Imagine, if you will, creating your own Viagra ad!
Recent criticisms of DTC may put a damper on such cross-industry creative pollination. The pharma industry has to be very careful how it advertises drugs, especially those with serious potential side effects. Case in point: Vioxx. Merck’s advertising and marketing were cited as the main reason why the lone juror in the recent federal Vioxx case held out and caused a mistrial. I haven’t seen that lone juror’s comments, only comments from other jurors like this one:
According to one juror, the holdout wasn’t swayed by the majority’s argument. “Basically the sticking point was the marketing” of Vioxx, this juror said. “There was just folding of the arms and rolling of the eyes and not listening,” and saying that “the marketing was inappropriate and that kind of thing,” the juror added. [Reported in yesterday’s WSJ: “Lone Holdout Forces Mistrial in Third Vioxx Case“]
Generation Rx Tribal Marketing
Tribal marketing is exactly what the pharmaceutical industry has already perfected according to Greg Crister, in his new book, Generation Rx: How Prescription Drugs Are Altering American Lives, Minds, and Bodies.Crister puts forth the notion that “big pharma” has created a nation of pharmaceutical tribes, each with its own unique beliefs, taboos, and brand loyalties. According to Crister, there are 3 such tribes:
Tribe of High-Performance Youth: children and adolescents who are medicated for depression, attention deficit disorder, and a range of other psychological and behavioral problems mostly because of “their parents’ completely understandable wish that they perform well in a society of ever increasing demands to perform well, nay, superbly.”
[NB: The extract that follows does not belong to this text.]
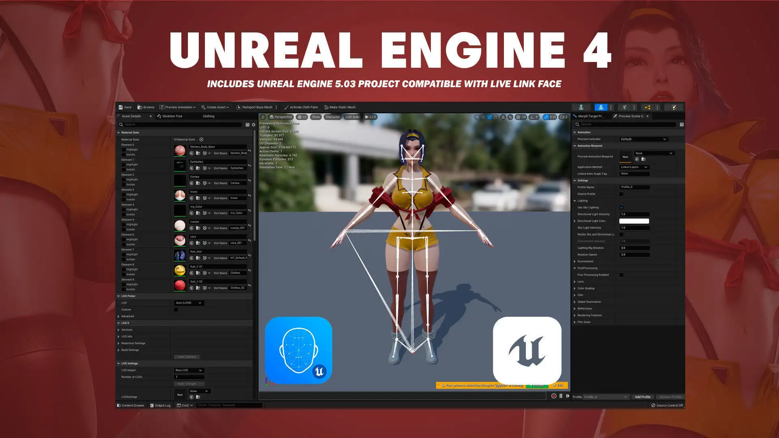The height and width of the screenshot is (438, 779).
Task: Open the Morph Target Previewer tab
Action: point(590,116)
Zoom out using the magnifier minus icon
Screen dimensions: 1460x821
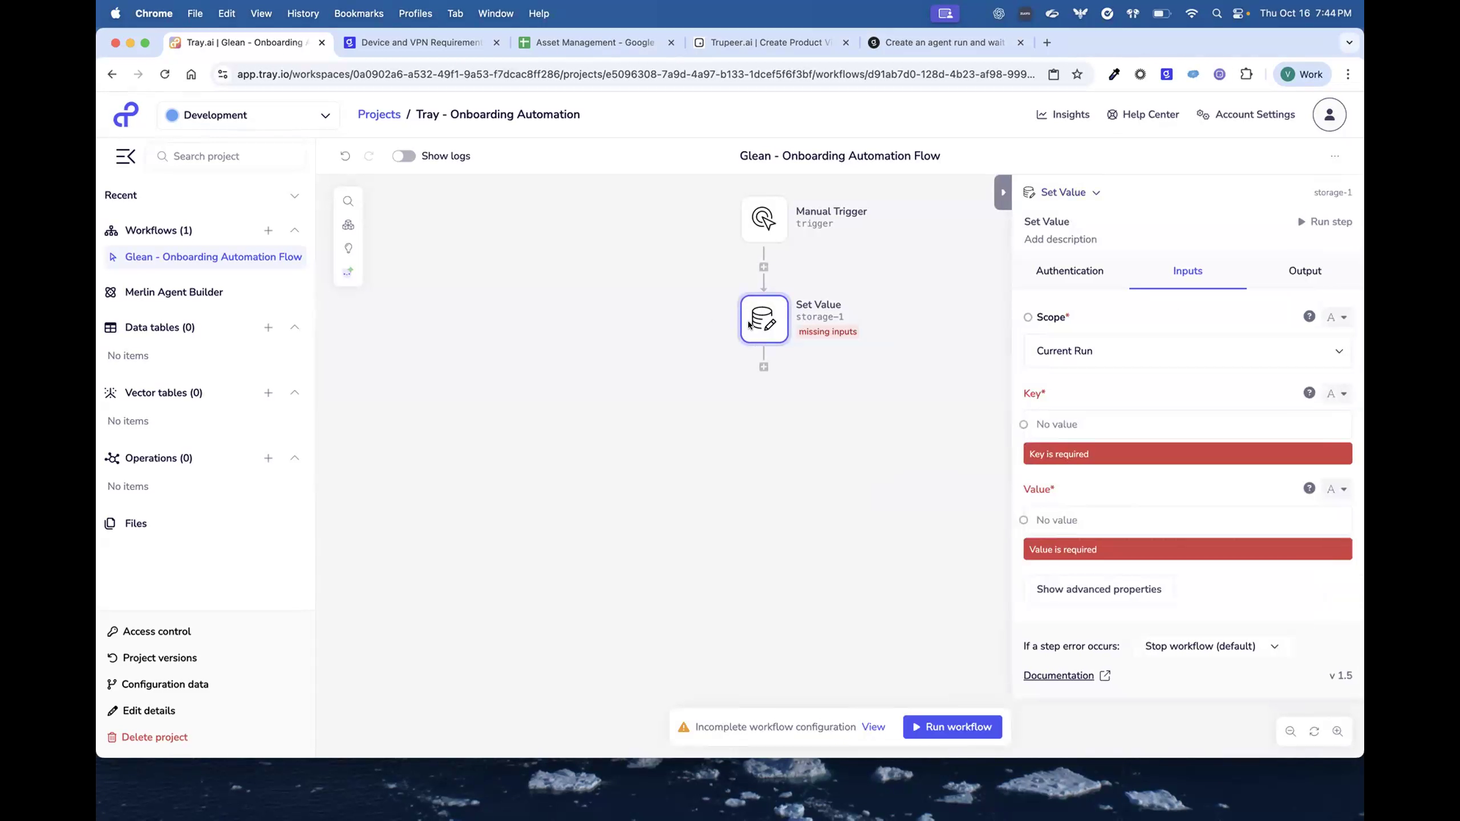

Tribe of Productivity and Comfort (Middle Years): those of us at the middle-to-late points in our careers as parents and/or earners who are preprogrammed to consume drugs like Lipitor, Viagra, Prozac, and Prilosec, to “shore up our ability to produce more and better and to relieve discomfit, including the discomfit of having to watch what and how much we eat and drink and of sitting on our duff.”
Tribe of High-Performance Aging: seniors who take drugs “not only to alleviate the discomfit of aging, but also to extend their lives.”